» **AIM**: From the material, extract and copy in full every line that contains the string "height". The match is case-sensitive.

» **GIVEN INFORMATION**:

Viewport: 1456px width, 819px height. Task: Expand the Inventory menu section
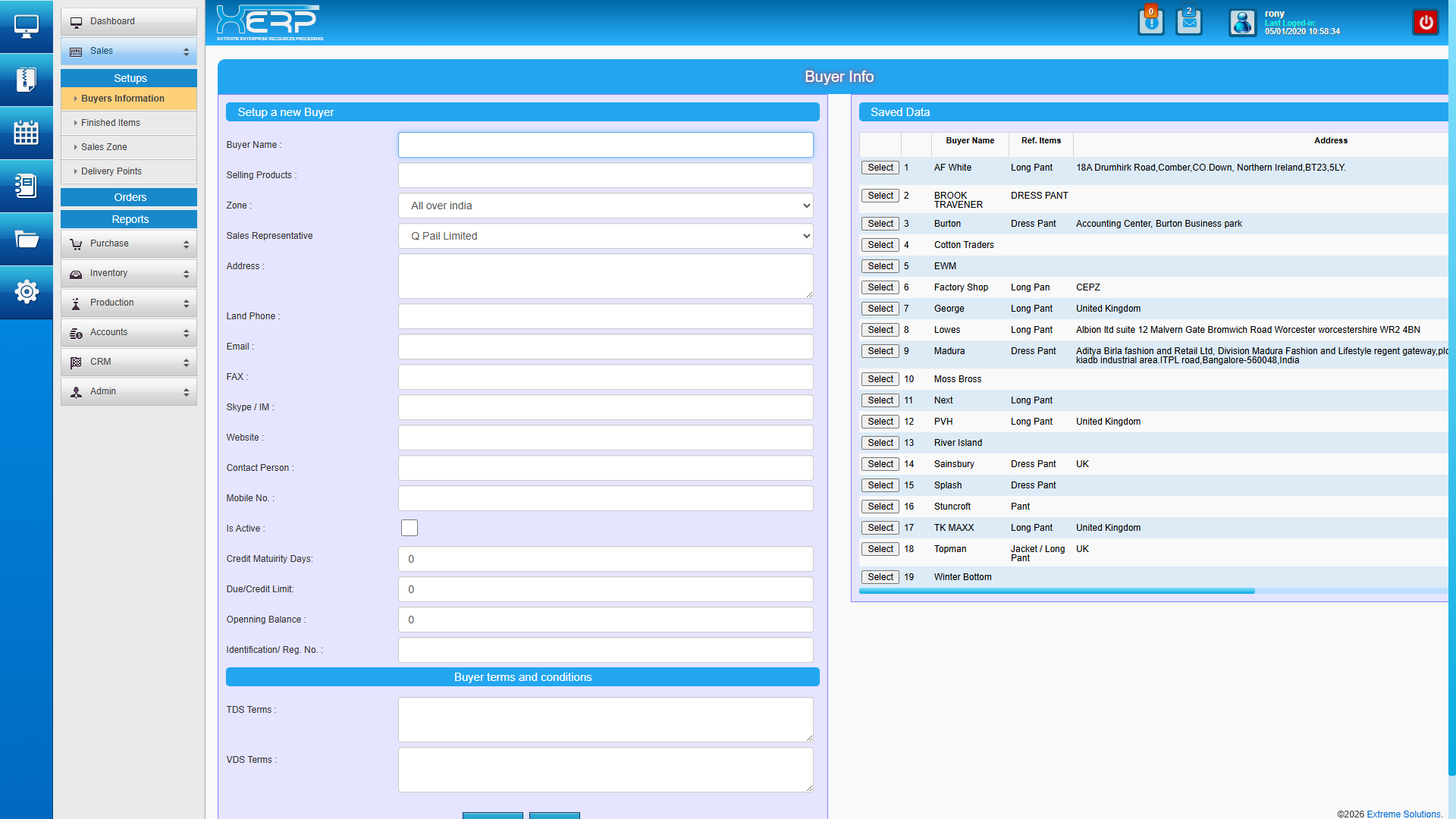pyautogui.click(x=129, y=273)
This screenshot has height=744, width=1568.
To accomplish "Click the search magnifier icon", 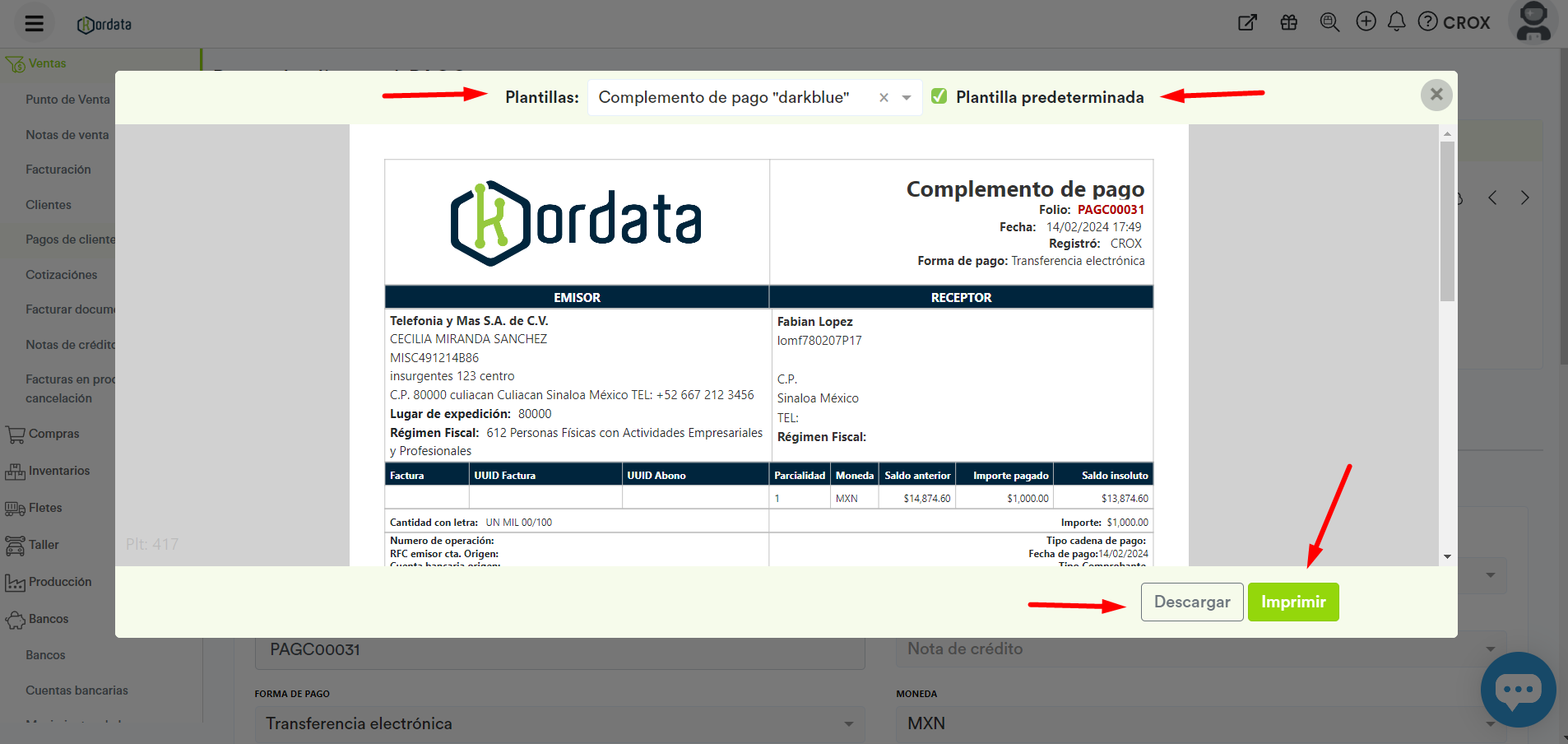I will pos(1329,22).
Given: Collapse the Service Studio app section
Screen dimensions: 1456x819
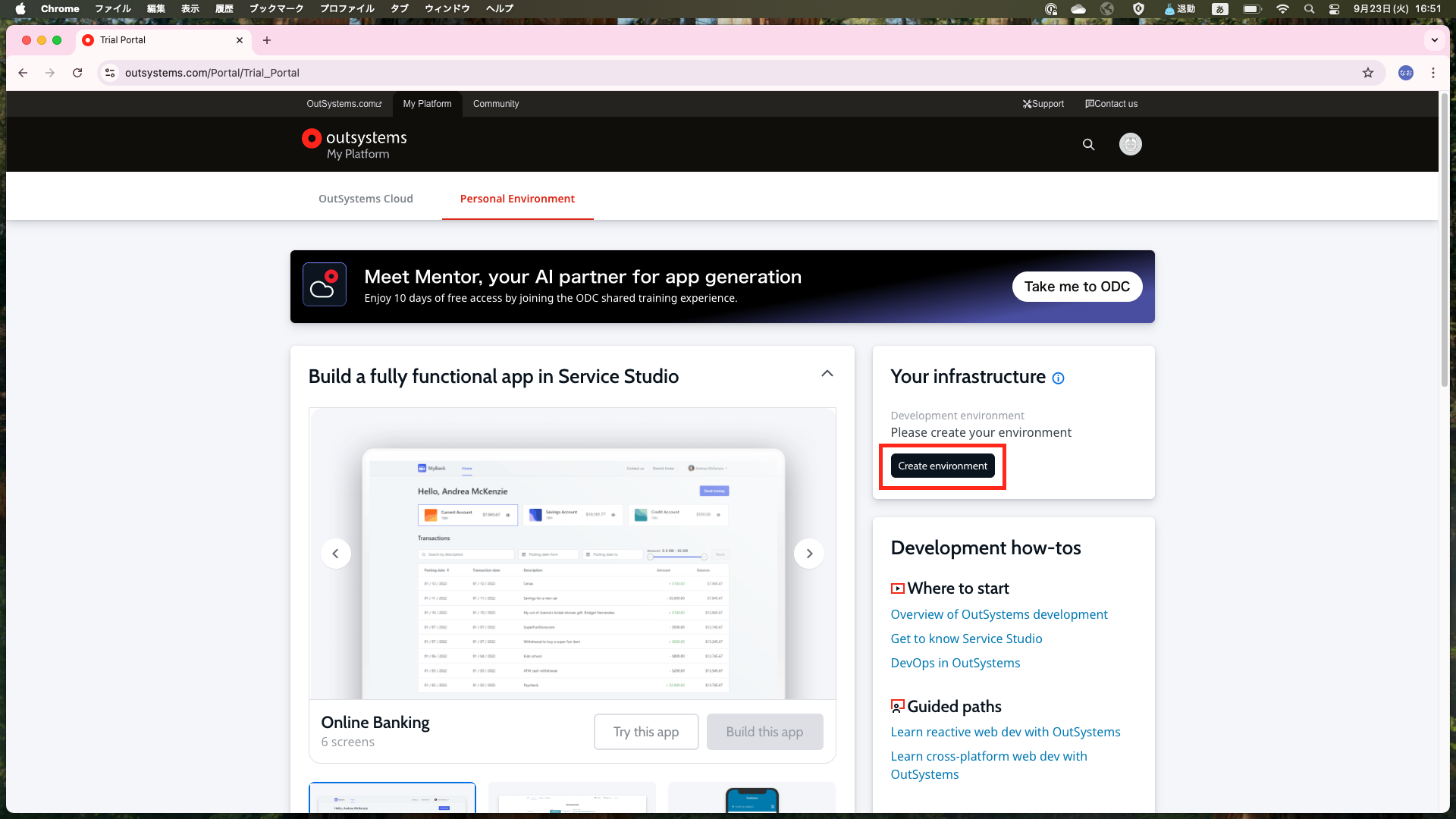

» **ANSWER TO THIS EXERCISE**:
Viewport: 1456px width, 819px height. Task: Expand the Inventory menu section
This screenshot has height=744, width=1568.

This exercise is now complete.